Task to carry out: Gather every line from the entries below that includes "Lighthouse".

(Extracted data entries)

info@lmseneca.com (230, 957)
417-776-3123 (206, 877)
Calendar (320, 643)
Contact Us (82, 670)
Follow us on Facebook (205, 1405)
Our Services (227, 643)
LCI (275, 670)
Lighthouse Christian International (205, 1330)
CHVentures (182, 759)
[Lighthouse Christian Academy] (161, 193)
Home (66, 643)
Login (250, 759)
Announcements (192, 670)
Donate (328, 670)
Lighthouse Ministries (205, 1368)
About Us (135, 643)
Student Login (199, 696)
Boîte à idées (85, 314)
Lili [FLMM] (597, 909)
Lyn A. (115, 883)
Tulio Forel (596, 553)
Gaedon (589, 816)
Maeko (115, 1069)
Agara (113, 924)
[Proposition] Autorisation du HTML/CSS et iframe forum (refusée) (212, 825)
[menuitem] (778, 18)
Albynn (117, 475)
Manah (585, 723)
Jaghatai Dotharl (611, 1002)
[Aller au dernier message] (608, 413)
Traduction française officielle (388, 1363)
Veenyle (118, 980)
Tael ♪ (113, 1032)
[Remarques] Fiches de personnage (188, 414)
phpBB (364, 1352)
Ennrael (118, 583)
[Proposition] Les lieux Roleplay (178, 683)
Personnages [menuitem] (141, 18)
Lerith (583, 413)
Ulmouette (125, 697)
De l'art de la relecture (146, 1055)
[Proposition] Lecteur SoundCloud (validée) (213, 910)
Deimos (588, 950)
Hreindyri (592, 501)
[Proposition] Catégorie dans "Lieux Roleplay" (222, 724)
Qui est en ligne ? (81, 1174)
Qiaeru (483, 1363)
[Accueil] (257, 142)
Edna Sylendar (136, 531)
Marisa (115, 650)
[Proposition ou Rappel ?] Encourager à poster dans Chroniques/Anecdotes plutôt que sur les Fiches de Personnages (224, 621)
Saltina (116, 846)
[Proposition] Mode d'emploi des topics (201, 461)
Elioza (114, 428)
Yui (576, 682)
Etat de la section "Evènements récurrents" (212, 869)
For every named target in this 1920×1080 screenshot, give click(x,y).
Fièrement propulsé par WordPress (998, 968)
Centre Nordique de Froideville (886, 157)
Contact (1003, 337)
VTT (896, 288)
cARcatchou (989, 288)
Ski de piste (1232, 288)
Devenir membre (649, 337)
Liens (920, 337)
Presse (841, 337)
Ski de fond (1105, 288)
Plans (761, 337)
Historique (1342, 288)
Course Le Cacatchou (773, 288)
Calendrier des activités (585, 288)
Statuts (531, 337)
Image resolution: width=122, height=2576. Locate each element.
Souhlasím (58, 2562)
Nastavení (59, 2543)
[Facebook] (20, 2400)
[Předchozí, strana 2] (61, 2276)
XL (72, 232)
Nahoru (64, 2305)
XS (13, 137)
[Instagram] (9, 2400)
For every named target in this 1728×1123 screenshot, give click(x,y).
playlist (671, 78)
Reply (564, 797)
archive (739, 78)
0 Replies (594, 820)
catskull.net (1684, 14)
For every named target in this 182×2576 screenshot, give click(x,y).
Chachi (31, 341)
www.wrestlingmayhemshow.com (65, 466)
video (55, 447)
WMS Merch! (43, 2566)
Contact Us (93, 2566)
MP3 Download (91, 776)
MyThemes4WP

Finished task:
Lighthouse Christian International (205, 1330)
[Lighthouse Christian Academy] (161, 193)
Lighthouse Ministries (205, 1368)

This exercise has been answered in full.